I forced the knot down my throat. His candor always hit like flint, naked and igniting something I wasn't prepared for.
"And yet, you led me to believe you did."
He winced. "Because I was furious. Not at you—just… at how trapped I felt. At how I wanted to be the one to fix it all, and I couldn't."
My chest ached. "You didn't need to fix me. I only ever needed you to stay."
He looked at me for so long afterward. Room between us was only breath, but it felt wider than the space. "I'm here," he said.
"And I still ache," I whispered.
His silence wasn't full of apology, only of acceptance. And maybe that was better. Neater. truer.
Dinner passed in slow movements and half-finished bites. The storm brewed gently at the windows, wind threading through the trees that encircled the villa. The candle on our table danced against tension, casting shadows on Caspian's cheekbones, catching in the angle of his jaw.
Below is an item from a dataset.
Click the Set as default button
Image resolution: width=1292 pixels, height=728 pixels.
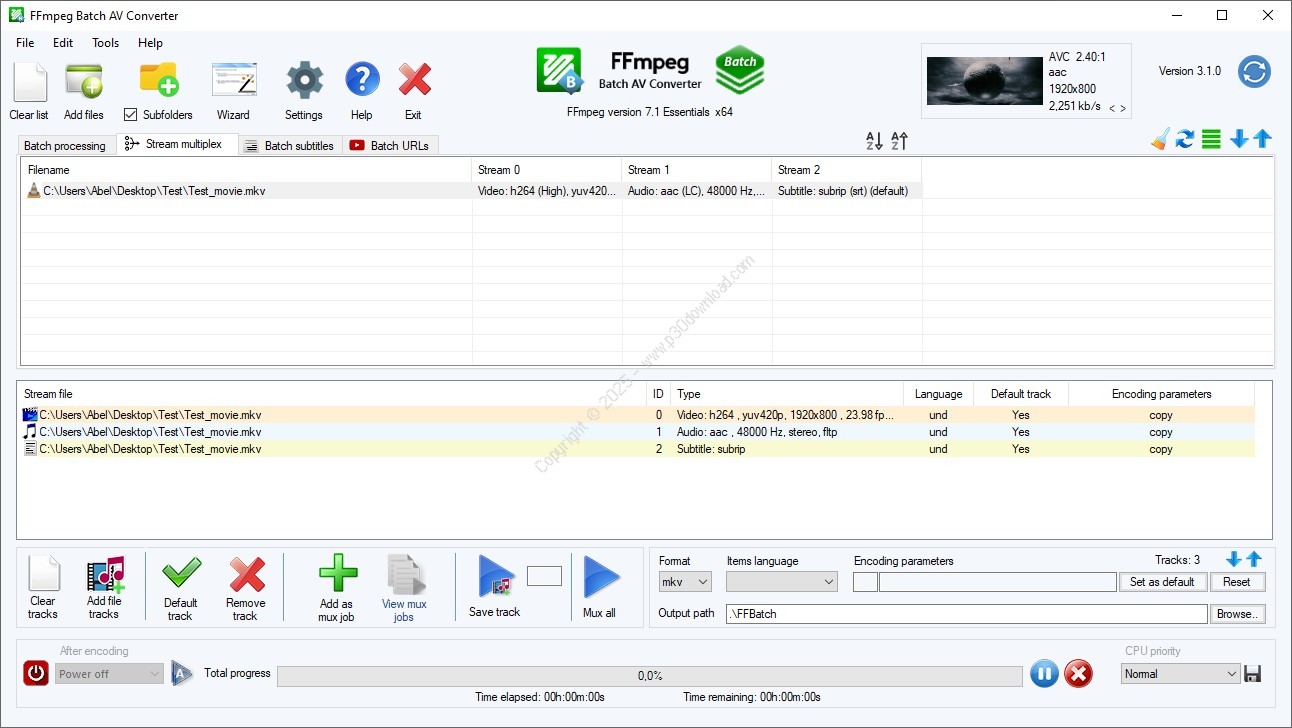(x=1162, y=581)
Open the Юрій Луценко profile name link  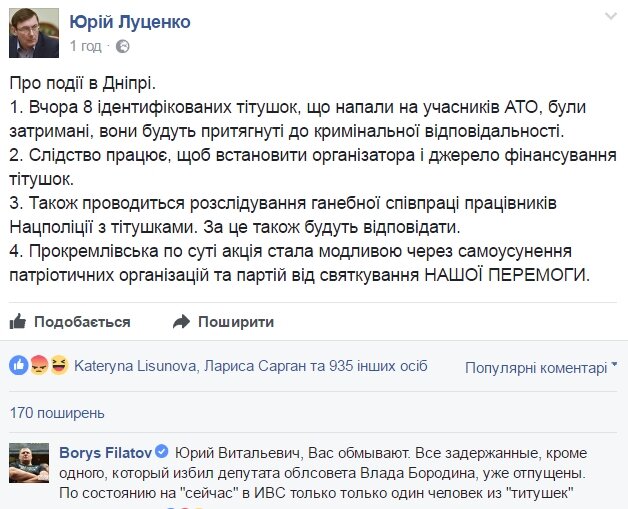coord(130,22)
He'd pulled out a bottle of wine, but we hardly drank at all. The pasta was superb—always precise in his cooking—but I couldn't taste it.
We sat in silence of the last conversation still between us. He glanced up, caught my gaze over the table.
"Do you trust me?" he asked.
The question caught me off guard. I put my fork down, took a breath.
"Yes," I said warily. "But not like I used to. It's… it's quieter now. Earned in inches, not leaps."
He nodded, and something unreadable crossed his face. "That's fair."
He leaned over the table, outstretched hand. I placed my hand in his. We did not smile. We just clasped hands.
By the time we arrived at the bedroom, the storm was clearing off, leaving behind an emptiness. The room was darkly lit, with only the bedside lamp casting pools of golden light on the cream sheets and heavy velvet drapes. There was one window cracked open just a little enough to bring in the cool scent of rain and wet stone.
Caspian lay on his side of the bed, blankets pulled up to his waist. I bathed in the bathroom, then crawled into bed, trying not to disturb the tenuous peace that had settled around us like dust.

We didn't touch.
But we didn't turn away either.
The photo of us—the Amalfi one—was on the dresser in front of the bed. I could barely make out the outline of it in the dim light. Proof that we'd ever been free. Untouched.
I lay on my side and observed Caspian's chest slowly expand and contract, the line of his shoulder falling under the blanket.
"I don't know how to quit needing you," I whispered.
He didn't immediately answer. Then: "Then don't.".
Silence. The kind that breathed into its pauses.
"We'll get this right, Lily," he said quietly. "Even if it's not perfect. Even if we have to rebuild each day."
I reached out my hand towards him, not to close the distance, but just to brush the tip of it. My hand hovered, then fell back down to the blanket between us.
We lay out like that until slumber enveloped us. On either side of the same bed. With pain still wrapped around us—but so was something more.

Something like the beginning of forgiveness.

Something like love, unadorned.

Something like trust—tattered, but still whole.